In a lot of business analysis, there’s quite a bit of art, not just science. In this article, I employ science, but there’s definitely some art involved too. And, just like the first rule of forecasting is that it’s always wrong, take this regression with a grain of salt. For the purposes of the project, it was sufficient, but certainly not worthy of much else.

Sometime ago, I was able to do some work involving advanced statistics for a very complex process. This very large healthcare company was struggling with absenteeism issues — that is, the call center representatives would sometimes just not show up for work, or have other human resources issues. I wasn’t privy to those details, and I didn’t really care. But, I was concerned about the impact that absenteeism had on service level, which is defined as

{(sick days) + (leave) + (other) + (extended)

÷

(total hours for time period)}

Whenever you have a situation where you want to learn more about the impact of one or more variables has on another, then this business problem can be best understood with the Regression.

**Regression Analysis**

Regression deals with relationships between variables and also with Prediction: the ability to accurately predict behavior not only makes you more confident about decisions, but also implies an understanding of the processes at work. Regression in all its shapes and forms remains the central workhorse of social science research — economics, sociology, psychology, and is used in many areas of business and technology. It is central to techniques like conjoint and discrete-choice analysis; in fact, many pieces of theGoogle’s MapReduce technology (then do a CTRL-F on “Regression”) utilizes the regression — the way it is computational linguistics is to reduce noise in the data, in conjunction with Bayesian Statistics.

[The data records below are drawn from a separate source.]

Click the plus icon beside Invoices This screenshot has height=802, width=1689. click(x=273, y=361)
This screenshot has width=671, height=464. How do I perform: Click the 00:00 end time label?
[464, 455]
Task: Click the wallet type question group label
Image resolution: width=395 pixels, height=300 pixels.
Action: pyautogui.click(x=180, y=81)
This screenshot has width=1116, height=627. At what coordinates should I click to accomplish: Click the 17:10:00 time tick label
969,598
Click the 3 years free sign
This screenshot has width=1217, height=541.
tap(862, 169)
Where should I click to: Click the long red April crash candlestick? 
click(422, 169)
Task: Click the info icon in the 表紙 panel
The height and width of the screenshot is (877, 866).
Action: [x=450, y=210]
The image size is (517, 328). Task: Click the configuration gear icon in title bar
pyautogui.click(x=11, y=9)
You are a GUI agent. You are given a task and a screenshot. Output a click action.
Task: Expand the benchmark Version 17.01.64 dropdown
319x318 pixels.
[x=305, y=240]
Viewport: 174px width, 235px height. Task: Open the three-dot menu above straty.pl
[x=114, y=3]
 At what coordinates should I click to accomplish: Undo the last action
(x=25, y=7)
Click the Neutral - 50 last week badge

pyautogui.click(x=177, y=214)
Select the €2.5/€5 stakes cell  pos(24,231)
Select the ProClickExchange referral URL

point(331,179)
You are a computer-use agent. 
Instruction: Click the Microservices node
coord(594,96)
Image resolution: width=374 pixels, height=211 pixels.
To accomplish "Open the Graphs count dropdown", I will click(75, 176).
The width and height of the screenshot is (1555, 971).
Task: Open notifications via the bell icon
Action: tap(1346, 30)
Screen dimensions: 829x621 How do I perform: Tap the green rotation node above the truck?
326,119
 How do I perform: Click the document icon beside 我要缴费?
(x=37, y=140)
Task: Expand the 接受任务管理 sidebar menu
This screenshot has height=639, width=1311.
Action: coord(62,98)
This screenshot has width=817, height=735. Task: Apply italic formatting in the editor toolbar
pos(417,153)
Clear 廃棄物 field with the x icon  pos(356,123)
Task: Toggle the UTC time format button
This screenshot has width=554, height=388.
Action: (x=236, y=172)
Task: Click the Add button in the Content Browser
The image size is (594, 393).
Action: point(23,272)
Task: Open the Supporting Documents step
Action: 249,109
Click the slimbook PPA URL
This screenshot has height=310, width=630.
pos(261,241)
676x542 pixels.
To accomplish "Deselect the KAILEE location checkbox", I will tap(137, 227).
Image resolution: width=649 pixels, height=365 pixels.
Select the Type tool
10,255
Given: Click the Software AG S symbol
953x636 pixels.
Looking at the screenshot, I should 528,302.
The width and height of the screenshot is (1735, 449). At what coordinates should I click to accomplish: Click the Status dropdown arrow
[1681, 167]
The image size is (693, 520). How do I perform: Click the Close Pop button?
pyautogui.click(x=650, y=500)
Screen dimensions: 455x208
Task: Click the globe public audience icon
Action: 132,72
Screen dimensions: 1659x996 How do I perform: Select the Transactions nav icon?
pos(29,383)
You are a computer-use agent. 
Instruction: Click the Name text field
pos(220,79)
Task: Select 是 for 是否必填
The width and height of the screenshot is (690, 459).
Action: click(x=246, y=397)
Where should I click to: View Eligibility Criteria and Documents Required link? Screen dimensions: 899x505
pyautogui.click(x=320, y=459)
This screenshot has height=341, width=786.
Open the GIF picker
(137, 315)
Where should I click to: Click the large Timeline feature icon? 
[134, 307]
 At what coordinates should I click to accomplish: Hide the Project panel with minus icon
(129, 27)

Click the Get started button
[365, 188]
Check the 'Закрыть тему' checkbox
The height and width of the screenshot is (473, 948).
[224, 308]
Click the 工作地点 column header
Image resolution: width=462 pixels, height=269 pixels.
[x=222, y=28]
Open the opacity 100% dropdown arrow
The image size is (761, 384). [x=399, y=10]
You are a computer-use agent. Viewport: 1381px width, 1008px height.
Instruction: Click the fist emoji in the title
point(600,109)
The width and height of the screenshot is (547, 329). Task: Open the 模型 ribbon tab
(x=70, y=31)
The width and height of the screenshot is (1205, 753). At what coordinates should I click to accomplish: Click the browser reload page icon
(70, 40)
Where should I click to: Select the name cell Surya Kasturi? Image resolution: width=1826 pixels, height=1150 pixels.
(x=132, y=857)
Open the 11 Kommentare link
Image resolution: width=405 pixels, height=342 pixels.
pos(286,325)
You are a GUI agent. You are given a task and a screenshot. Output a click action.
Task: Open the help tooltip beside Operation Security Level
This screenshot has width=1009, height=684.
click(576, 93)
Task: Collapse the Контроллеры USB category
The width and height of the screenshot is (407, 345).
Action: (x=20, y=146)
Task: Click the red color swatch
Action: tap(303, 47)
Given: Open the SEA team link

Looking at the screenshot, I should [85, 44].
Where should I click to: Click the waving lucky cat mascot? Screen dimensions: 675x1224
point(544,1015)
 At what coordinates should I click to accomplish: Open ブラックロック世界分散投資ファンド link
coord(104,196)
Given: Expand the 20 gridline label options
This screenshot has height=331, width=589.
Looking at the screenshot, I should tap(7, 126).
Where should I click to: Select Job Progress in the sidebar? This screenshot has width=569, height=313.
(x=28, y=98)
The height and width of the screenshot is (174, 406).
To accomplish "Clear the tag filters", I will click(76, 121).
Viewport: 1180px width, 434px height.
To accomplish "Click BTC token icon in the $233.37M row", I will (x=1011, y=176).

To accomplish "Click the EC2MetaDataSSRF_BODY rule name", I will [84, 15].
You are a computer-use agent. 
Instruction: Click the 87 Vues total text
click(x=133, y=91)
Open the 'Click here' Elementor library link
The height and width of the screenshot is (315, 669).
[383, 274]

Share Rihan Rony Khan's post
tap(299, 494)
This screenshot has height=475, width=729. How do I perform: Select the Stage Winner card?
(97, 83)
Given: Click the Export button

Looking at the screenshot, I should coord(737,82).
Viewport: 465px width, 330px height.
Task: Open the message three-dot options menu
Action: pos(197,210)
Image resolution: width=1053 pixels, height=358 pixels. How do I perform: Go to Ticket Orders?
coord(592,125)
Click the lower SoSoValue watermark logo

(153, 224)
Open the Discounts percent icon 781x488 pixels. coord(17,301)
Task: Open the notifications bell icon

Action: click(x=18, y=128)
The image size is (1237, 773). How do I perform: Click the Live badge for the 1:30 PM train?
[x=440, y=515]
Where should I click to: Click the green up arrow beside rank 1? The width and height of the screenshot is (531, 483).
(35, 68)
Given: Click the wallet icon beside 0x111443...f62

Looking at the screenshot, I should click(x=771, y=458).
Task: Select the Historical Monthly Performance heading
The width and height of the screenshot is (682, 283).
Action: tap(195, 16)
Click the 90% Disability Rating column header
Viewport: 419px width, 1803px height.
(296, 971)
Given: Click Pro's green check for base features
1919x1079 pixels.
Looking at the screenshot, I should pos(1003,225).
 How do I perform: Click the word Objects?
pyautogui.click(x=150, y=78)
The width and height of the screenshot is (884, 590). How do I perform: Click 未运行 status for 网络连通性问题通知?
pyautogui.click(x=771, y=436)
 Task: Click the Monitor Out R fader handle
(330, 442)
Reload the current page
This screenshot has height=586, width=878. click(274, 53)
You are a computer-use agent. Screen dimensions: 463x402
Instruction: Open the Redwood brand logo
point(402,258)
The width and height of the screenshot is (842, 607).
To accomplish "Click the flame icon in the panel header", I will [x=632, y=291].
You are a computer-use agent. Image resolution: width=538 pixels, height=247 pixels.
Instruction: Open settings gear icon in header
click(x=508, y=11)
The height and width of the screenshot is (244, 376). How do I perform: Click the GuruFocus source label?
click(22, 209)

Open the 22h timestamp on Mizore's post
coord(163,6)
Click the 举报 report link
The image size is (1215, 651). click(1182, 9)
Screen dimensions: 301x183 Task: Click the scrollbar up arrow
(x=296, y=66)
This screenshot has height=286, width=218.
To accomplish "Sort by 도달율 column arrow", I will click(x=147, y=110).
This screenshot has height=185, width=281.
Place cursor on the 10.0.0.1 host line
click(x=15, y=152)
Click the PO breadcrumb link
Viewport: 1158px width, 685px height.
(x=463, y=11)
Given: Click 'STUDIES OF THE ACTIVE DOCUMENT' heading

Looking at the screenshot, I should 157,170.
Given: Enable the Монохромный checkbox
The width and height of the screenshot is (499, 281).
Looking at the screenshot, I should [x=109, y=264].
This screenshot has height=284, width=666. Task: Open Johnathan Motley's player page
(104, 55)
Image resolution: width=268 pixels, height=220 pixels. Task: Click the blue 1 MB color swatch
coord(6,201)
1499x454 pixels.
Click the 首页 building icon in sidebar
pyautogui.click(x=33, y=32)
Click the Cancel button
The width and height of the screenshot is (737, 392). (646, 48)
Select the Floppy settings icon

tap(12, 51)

The problem above is a fairly simple one, but one that wasn’t fully understood in a quantitative way. But, with data to support people’s hunches that — yes, absenteeism does in fact impact service level — the company could have some solid evidence.

**Regression Heuristics**

- Predictor and Response: The predictor (x) is the variable we suspect has an influence on the response (y) variable. For our purposes, (x=absenteeism), and (y=service level).
- Intercept: In a regression equation, the intercept is the value of the response (y) when the predictor (x) equals zero.
- R^2: This is a mathematical term that describes how much of the variation in the data is explainable by the regression model. This value is between 0.0 and 1.0. The closer the R^2 value is to 1.0, then the more successful the regression model is in explaining variability in the data. The the R^2 is 0.0, then that means knowing (x) does not help us predict what (y) will be; in other words, it’s no better than chance or guessing.
- Slope: The slope of the regression line depicts the association between the (x,y) pair. In other words, in a regression the slope is the expected change in y for each unit change in x.

Above is the plot for the analysis of the absenteeism problem described. The data above allows us conclude the following:

- For a 1.18% decrease in absenteeism, we can probably expect a 1.05% increase in service level.
- There is a very strong relationship between service level and absenteeism as evidenced by the R^2 value of 0.93, which means that much of the data is explained by the regression model.

The data and analysis above supports the hunch that many people already had and, it’s pretty obvious in a lot of ways. So, why the analysis? Well, the company was a union shop and this topic was a very big union topic. The company now had hard data to show the union during their labor negotiations that, yes, absenteeism impacts the company and the customer in a very specific way. This data was used to leverage the negotiation process in favor of the company. Without the data, negotiating this piece would probably be much more difficult and may not have gone in favor of the company.

**Conclusion**

Regression is the workhorse of many important business-type analysis. I’ve learned during my short career that it’s not used nearly as much as it ought to be. Later, I’ll show how Regression is used in computational linguistics — parsing large corpora (like the Brown Corpus) — and how discrimant analysis (a type of regression) helps to reduce noise and expose the data that is useful.